Through detailed information furnished by spies and merchants,
the feuds and intrigues of the Castilian court, distracted by the
weakness of the crown and the unprincipled ambition of the nobles,
were as well known at Granada as in the council chambers of Toledo
and Seville. Successful in his marauding expeditions, Ismail now
directed his attention to projects of greater importance, whose
accomplishment was certain to produce a substantial and permanent
accession to the territory and wealth of his kingdom. Provided with
every appliance at that time known to warfare, he laid siege to the
important and well-fortified city of Baza, June 23, 13824. Its situation,
strong by nature, had been rendered doubly formidable by art. The
genius of the Moor, whose confidence was placed in the swift and
unexpected movements of his cavalry, had hitherto not exhibited the
patience and endurance necessary for the successful prosecution of
besieging operations. But under the skilful dispositions of Ismail, the
investment of Baza was made with all the thoroughness and
deliberation which characterize the movements of the accomplished
military engineer. A ditch was excavated, a rampart was thrown up,
and all intercourse with the surrounding country intercepted. The
inhabitants, confident in the security of their massive fortifications,
viewed with curiosity rather than apprehension the mounting of a
number of strange but apparently harmless machines before the
walls. These appeared to consist of segmented bars of iron united by
heavy hoops of the same metal. Dragged from place to place by
means of ropes, their immense weight was indicated by the number
of men it took to move them; they evidently contained no apparatus
for missiles like the familiar balista or catapult, and their use was a
mystery to the unconcerned inhabitants. But suddenly from the
mouths of these apparently innocuous engines issued great bursts of
flame and smoke, accompanied by a roar that rivalled that of the
thunderbolt, and ponderous balls of stone and of iron, hurled into the
city, crushing and splintering everything in their path, announced
what has been erroneously stated as the first use of artillery in the
wars of Europe. Against the force of these projectiles, whose novelty
increased the terror their destruction inspired, the boasted strength
of the defences and the courage of the garrison availed nothing.

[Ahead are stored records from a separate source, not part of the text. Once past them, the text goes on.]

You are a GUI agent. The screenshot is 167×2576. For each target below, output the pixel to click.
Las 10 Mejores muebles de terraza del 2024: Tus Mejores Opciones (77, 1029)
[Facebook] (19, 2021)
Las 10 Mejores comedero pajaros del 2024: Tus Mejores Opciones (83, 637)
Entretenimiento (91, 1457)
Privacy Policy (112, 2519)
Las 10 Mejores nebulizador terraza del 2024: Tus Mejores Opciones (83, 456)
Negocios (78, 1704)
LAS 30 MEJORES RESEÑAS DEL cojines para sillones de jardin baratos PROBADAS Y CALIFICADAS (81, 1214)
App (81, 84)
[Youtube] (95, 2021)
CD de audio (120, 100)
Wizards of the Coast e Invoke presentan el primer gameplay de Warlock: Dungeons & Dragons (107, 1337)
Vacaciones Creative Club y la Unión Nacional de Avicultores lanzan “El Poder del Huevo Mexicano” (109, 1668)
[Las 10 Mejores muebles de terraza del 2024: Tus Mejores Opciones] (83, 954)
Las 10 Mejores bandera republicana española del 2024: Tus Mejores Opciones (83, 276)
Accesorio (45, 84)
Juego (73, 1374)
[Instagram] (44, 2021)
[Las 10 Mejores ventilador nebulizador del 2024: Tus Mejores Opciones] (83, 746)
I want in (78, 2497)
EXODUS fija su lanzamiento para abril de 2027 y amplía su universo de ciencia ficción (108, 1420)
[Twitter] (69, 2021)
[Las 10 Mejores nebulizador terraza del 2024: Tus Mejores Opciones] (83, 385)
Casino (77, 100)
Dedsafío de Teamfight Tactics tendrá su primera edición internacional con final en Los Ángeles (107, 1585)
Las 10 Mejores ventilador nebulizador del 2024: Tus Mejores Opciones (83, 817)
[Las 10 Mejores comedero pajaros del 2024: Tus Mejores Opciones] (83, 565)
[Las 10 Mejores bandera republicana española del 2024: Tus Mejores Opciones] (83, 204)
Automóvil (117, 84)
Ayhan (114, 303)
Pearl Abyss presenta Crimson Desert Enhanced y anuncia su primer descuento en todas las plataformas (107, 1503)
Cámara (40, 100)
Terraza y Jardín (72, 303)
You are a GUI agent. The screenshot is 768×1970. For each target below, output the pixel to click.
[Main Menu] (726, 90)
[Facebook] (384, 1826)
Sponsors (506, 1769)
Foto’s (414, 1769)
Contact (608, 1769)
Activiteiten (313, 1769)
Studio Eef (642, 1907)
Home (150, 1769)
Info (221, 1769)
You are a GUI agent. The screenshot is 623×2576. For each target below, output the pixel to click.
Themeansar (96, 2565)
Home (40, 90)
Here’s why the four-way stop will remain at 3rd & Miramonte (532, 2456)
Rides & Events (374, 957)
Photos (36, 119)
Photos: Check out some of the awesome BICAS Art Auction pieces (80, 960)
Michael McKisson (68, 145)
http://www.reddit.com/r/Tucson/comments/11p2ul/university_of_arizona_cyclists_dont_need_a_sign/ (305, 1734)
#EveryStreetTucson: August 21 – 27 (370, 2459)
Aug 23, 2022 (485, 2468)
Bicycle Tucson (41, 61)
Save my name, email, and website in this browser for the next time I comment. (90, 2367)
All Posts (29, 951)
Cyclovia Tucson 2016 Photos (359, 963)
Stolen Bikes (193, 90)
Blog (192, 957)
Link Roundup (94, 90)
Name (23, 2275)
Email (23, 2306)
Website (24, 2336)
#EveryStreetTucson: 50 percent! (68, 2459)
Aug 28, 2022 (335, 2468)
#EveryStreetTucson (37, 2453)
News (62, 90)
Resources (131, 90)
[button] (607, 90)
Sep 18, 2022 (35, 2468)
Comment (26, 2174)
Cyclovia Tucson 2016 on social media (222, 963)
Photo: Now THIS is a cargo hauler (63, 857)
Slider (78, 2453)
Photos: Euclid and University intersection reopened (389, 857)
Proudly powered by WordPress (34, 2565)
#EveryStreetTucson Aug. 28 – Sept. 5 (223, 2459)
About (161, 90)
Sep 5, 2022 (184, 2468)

Great breaches soon appeared in the walls, and with the towers
crumbling over their heads and many of their houses in flames, the
panic-stricken citizens of Baza, by a timely surrender, succeeded in
saving their city from pillage.
During the following year Martos experienced a similar fate, but its
resistance was more obstinate, and the exasperated Moslems,
entering the town by storm, massacred the inhabitants to a man. The
prayers enjoined by the Koran were offered by the victors kneeling
upon pavements reeking with the blood of the slain; the peasants, for
a distance of many miles, were driven away into captivity;
innumerable flocks and herds attested the activity of the Arab
cavalry; and Ismail retraced his steps to his capital, which he entered
with all the pomp of a conqueror. It was long since Granada had
witnessed such a scene or extended such a welcome at the return of
a victorious army. The streets were carpeted with flowers. Tapestries
and hangings of silk and cloth-of-gold were suspended from the
balconies. The air was fragrant with perfumes wafted from hundreds
of censers. The beautiful city, given over to a holiday, had sent forth
its entire population to celebrate the triumph of its sovereign. The
acclamations of the people, rising in a prolonged and deafening roar,
were heard beyond the walls. Vast throngs in holiday dress blocked
the narrow thoroughfares. Peasants in the picturesque costumes of
the Vega, sturdy mountaineers from the Sierra Nevada and the
Alpujarras, the taciturn Jew in the distinctive yellow gaberdine of his
sect, the pilgrim of Mecca clad in green, the cavalier in helmet and
cuirass inlaid with gold, the ladies in gaudy silks and gleaming
jewels, whose splendor contributed little to the native charms of their
voluptuous beauty, enhanced the variety and charm of the spectacle.